No that’s what you wish for. Actually Starmer’s approval rating has risen significantly since taking office.
There is so much pride before a full…
Thanks for detailed information on governments shortcomings.
Full = Fall, but Fool maybe more appropriate spelling in this instance.
True
There are too many comments to get all spelling right today
This is the man who supports the murder of 10s of 1,000s men, women and children by genocidal maniacs.
He’s such a cuddly character. Yeah?
Agreed.
The only other thing that I got any satisfaction of knowing was just what a nasty scheming piece of work Jeremy Hunt is.
The roar from the Tories to his response should remind us that the Tories are not finished yet. They do not what contrition is, and Labour are not safe.
Well I think some of us thought that the new regime would turn out like this. You only had to listen to what they said and the tenor of their approach. A party that refuses to increase taxes on higher earnings and the really wealthy yet cuts benefits and imposes austerity will end up creating misery and leaving the gate open to more extremist politics. If the government wanted to make the fuel payments system fairer it would have been better to make it taxable. Then with a 75% top income tax rate the affluent would receive less WFA than those on lower incomes.
Could it be a case of getting the bad news out while many people are on hols? (or many are focused on the Olympics = good two weeks in which to buty bad news?)
As for the “front bench” perhaps it is finally sinking in that they are “in-charge” & results will be required & the narrative “oh dear there is no money left” won’t cut it.
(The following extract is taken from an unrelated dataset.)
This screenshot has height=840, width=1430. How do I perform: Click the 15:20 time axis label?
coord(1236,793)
Wall to wall nonesense.
As “The Man with No Name” remarked “man’s gotta know his limitations” – or in the case of Reeves………… serious deficiencies mixed with magical thinking. The imbecilic leading the incompetant.
@Mike Parr, always appreciate your comments, but the pedant in me won’t let go of the ‘mans gotta know his limitations’ quote. It wasn’t from any of the Eastwood westerns, it was “Dirty Harry”.
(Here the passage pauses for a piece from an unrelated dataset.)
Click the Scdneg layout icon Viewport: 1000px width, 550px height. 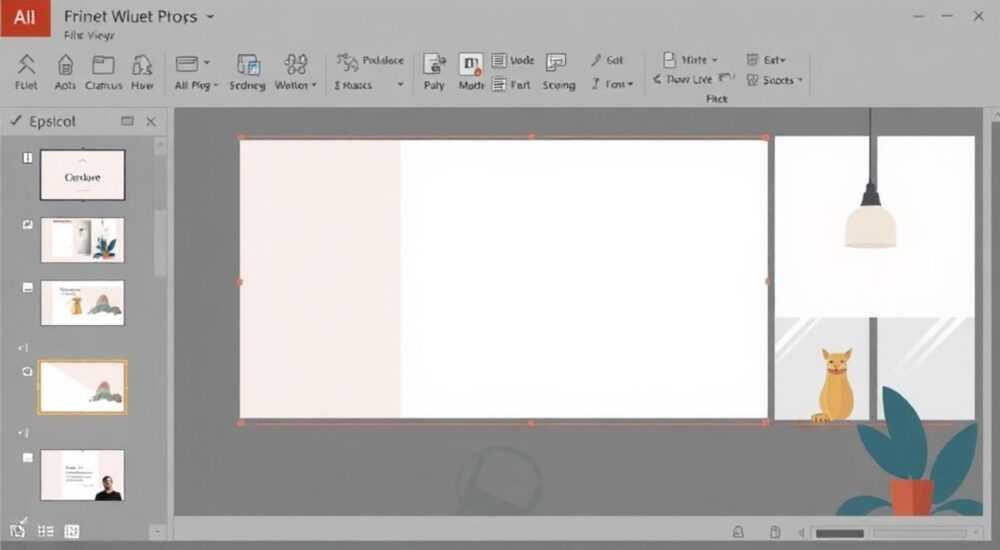tap(248, 65)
Front bench look frightened.
I remember Nick Clegg trying to defend increased student fees. Faux anger at Brown’s ‘over-spending’ and how Osborne’s measures were necessary to stop us becoming like Greece! Nonsense of course.
Similar story, different actors.
And then there’s this from Poly Toynbee today:-
“The money is there for the taking. Plucking the fatter geese will please most voters, and do no economic harm to Reeves’s hard-earned reputation for stability.”
https://www.theguardian.com/commentisfree/article/2024/jul/30/billions-rachel-reeves-no-fiscal-promises-broken
Will her article win the “Churnalist of the Year” award?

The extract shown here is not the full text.